• TASK STATEMENT: Repeat the entries in full. Each line must match exactly.

━━━━━━━━━━━━━━━━━━━━━━━━━━━━━━

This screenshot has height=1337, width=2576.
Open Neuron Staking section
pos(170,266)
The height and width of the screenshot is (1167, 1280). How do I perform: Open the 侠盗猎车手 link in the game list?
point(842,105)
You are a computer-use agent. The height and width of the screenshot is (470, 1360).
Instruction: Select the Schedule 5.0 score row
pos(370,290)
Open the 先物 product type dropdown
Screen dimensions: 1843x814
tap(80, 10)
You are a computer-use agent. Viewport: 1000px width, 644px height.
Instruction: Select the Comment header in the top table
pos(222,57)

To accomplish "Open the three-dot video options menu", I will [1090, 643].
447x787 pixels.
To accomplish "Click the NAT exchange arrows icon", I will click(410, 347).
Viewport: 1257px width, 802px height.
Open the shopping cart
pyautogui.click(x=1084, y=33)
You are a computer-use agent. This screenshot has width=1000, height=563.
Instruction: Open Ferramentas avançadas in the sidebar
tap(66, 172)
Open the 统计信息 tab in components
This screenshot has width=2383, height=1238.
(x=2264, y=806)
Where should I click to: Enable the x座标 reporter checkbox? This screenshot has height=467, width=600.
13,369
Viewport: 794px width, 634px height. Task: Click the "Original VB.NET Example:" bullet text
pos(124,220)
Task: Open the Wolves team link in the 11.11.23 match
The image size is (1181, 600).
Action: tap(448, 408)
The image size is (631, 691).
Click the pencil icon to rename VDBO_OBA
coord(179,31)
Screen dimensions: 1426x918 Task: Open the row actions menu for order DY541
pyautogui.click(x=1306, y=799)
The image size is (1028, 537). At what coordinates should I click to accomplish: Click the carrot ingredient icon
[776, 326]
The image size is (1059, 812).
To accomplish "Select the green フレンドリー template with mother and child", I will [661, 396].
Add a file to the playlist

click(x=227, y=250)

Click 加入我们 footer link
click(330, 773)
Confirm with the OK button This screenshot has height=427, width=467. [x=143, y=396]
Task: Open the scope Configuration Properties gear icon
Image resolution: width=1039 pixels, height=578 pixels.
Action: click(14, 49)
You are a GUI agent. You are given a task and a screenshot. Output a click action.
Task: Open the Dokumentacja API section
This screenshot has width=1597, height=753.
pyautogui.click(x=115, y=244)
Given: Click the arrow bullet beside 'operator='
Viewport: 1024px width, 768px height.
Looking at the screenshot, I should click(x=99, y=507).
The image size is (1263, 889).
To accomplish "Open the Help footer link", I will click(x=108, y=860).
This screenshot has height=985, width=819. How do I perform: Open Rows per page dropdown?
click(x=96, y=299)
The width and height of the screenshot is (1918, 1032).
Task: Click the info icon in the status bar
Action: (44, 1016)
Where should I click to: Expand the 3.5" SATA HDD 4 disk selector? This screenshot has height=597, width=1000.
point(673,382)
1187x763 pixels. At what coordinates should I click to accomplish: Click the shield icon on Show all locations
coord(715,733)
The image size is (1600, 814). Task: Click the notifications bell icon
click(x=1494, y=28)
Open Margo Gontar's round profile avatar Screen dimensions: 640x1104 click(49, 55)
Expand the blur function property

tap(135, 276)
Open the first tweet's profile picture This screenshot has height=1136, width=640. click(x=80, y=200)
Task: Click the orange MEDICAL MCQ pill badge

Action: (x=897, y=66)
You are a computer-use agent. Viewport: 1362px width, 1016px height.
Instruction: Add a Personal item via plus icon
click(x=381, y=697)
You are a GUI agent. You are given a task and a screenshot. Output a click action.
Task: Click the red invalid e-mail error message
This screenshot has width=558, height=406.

━━━━━━━━━━━━━━━━━━━━━━━━━━━━━━

• PROBLEM SOLUTION:
This screenshot has height=1337, width=2576.
Open Neuron Staking section
pos(170,266)
The height and width of the screenshot is (1167, 1280). How do I perform: Open the 侠盗猎车手 link in the game list?
point(842,105)
You are a computer-use agent. The height and width of the screenshot is (470, 1360).
Instruction: Select the Schedule 5.0 score row
pos(370,290)
Open the 先物 product type dropdown
Screen dimensions: 1843x814
tap(80, 10)
You are a computer-use agent. Viewport: 1000px width, 644px height.
Instruction: Select the Comment header in the top table
pos(222,57)

To accomplish "Open the three-dot video options menu", I will [1090, 643].
447x787 pixels.
To accomplish "Click the NAT exchange arrows icon", I will click(410, 347).
Viewport: 1257px width, 802px height.
Open the shopping cart
pyautogui.click(x=1084, y=33)
You are a computer-use agent. This screenshot has width=1000, height=563.
Instruction: Open Ferramentas avançadas in the sidebar
tap(66, 172)
Open the 统计信息 tab in components
This screenshot has width=2383, height=1238.
(x=2264, y=806)
Where should I click to: Enable the x座标 reporter checkbox? This screenshot has height=467, width=600.
13,369
Viewport: 794px width, 634px height. Task: Click the "Original VB.NET Example:" bullet text
pos(124,220)
Task: Open the Wolves team link in the 11.11.23 match
The image size is (1181, 600).
Action: tap(448, 408)
The image size is (631, 691).
Click the pencil icon to rename VDBO_OBA
coord(179,31)
Screen dimensions: 1426x918 Task: Open the row actions menu for order DY541
pyautogui.click(x=1306, y=799)
The image size is (1028, 537). At what coordinates should I click to accomplish: Click the carrot ingredient icon
[776, 326]
The image size is (1059, 812).
To accomplish "Select the green フレンドリー template with mother and child", I will [661, 396].
Add a file to the playlist

click(x=227, y=250)

Click 加入我们 footer link
click(330, 773)
Confirm with the OK button This screenshot has height=427, width=467. [x=143, y=396]
Task: Open the scope Configuration Properties gear icon
Image resolution: width=1039 pixels, height=578 pixels.
Action: click(14, 49)
You are a GUI agent. You are given a task and a screenshot. Output a click action.
Task: Open the Dokumentacja API section
This screenshot has width=1597, height=753.
pyautogui.click(x=115, y=244)
Given: Click the arrow bullet beside 'operator='
Viewport: 1024px width, 768px height.
Looking at the screenshot, I should click(x=99, y=507).
The image size is (1263, 889).
To accomplish "Open the Help footer link", I will click(x=108, y=860).
This screenshot has height=985, width=819. How do I perform: Open Rows per page dropdown?
click(x=96, y=299)
The width and height of the screenshot is (1918, 1032).
Task: Click the info icon in the status bar
Action: (44, 1016)
Where should I click to: Expand the 3.5" SATA HDD 4 disk selector? This screenshot has height=597, width=1000.
point(673,382)
1187x763 pixels. At what coordinates should I click to accomplish: Click the shield icon on Show all locations
coord(715,733)
The image size is (1600, 814). Task: Click the notifications bell icon
click(x=1494, y=28)
Open Margo Gontar's round profile avatar Screen dimensions: 640x1104 click(49, 55)
Expand the blur function property

tap(135, 276)
Open the first tweet's profile picture This screenshot has height=1136, width=640. click(x=80, y=200)
Task: Click the orange MEDICAL MCQ pill badge

Action: (x=897, y=66)
You are a computer-use agent. Viewport: 1362px width, 1016px height.
Instruction: Add a Personal item via plus icon
click(x=381, y=697)
You are a GUI agent. You are given a task and a screenshot. Output a click action.
Task: Click the red invalid e-mail error message
This screenshot has width=558, height=406.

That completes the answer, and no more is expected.